Abstract

Background This study aimed to address whether bloodstream infections are a risk factor for the development of severe lupus flares, as well as clinical, immunological and microbiological features of patients with bloodstream infections that develop severe lupus flares. Methods We performed a retrospective cohort study comparing 87 systemic lupus erythematosus (SLE) patients with bloodstream infections and 87 hospitalized SLE patients without bloodstream infections as a comparison group. All patients were followed up for at least 3 months or until one of the primary outcomes was developed (severe SLE flare according to SELENA/SLEDAI score or death). Microbiological features of all bloodstream infections were recorded. The disease status at the end of follow up was registered. Results A total of 23 patients (13.2%) developed a severe flare during follow up; among them, 20 (87%) had an associated episode of bloodstream infection ( p < 0.001). The most frequent flares were renal (43.4%) and severe thrombocytopenia (26%).
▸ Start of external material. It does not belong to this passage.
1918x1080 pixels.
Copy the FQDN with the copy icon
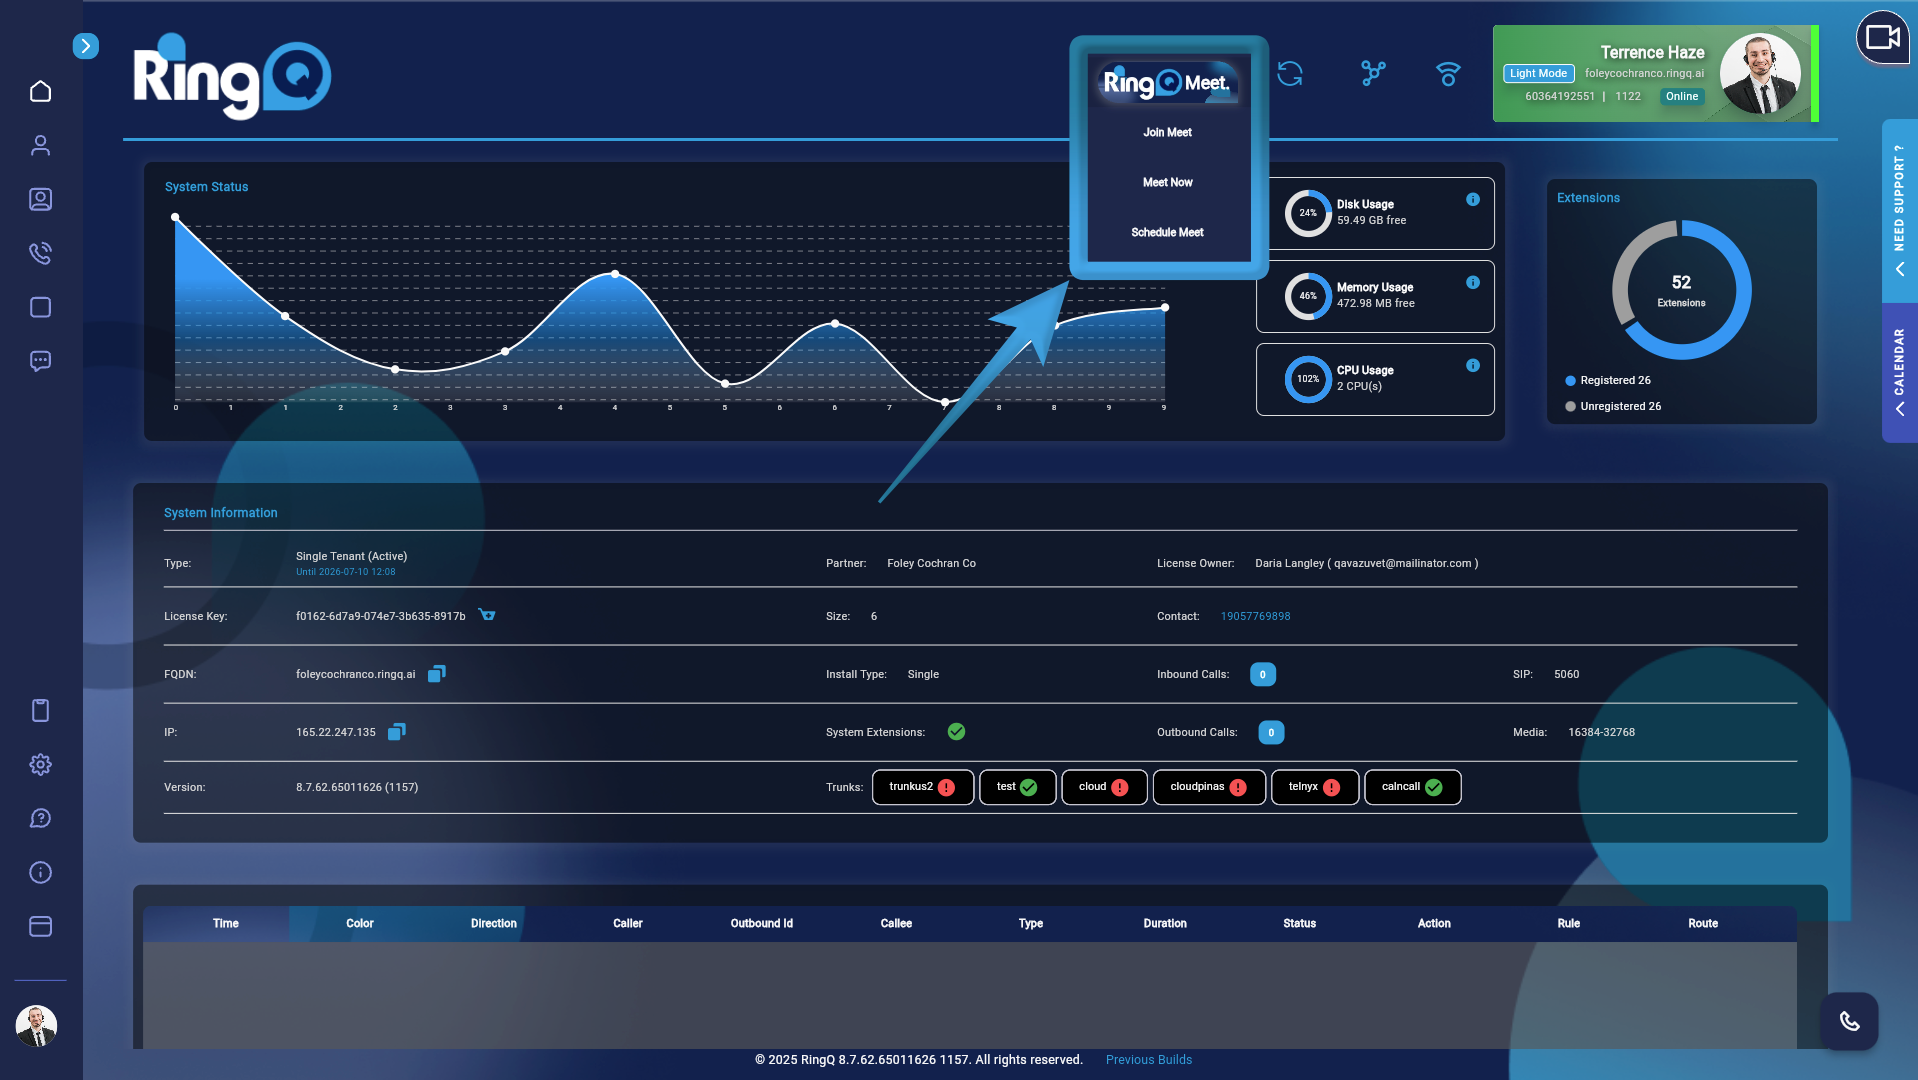tap(436, 674)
After multivariate analysis, baseline-independent factors associated with severe SLE flare were bloodstream infection [hazard ratio (HR) 7.3, 95% confidence interval (CI) 2.13-24.95; p = 0.002]. Among patients with bloodstream infections, low C4 levels (HR 2.43, 95% CI 1.04-5.69: p = 0.04) and Streptococcus pneumoniae were associated with severe SLE flare (HR 3.41, 95% CI 1.68-6.91; p = 0.012). Conclusions SLE patients with bloodstream infections, especially due to S. pneumoniae, and low C4 levels, are at higher risk for development of severe SLE flares.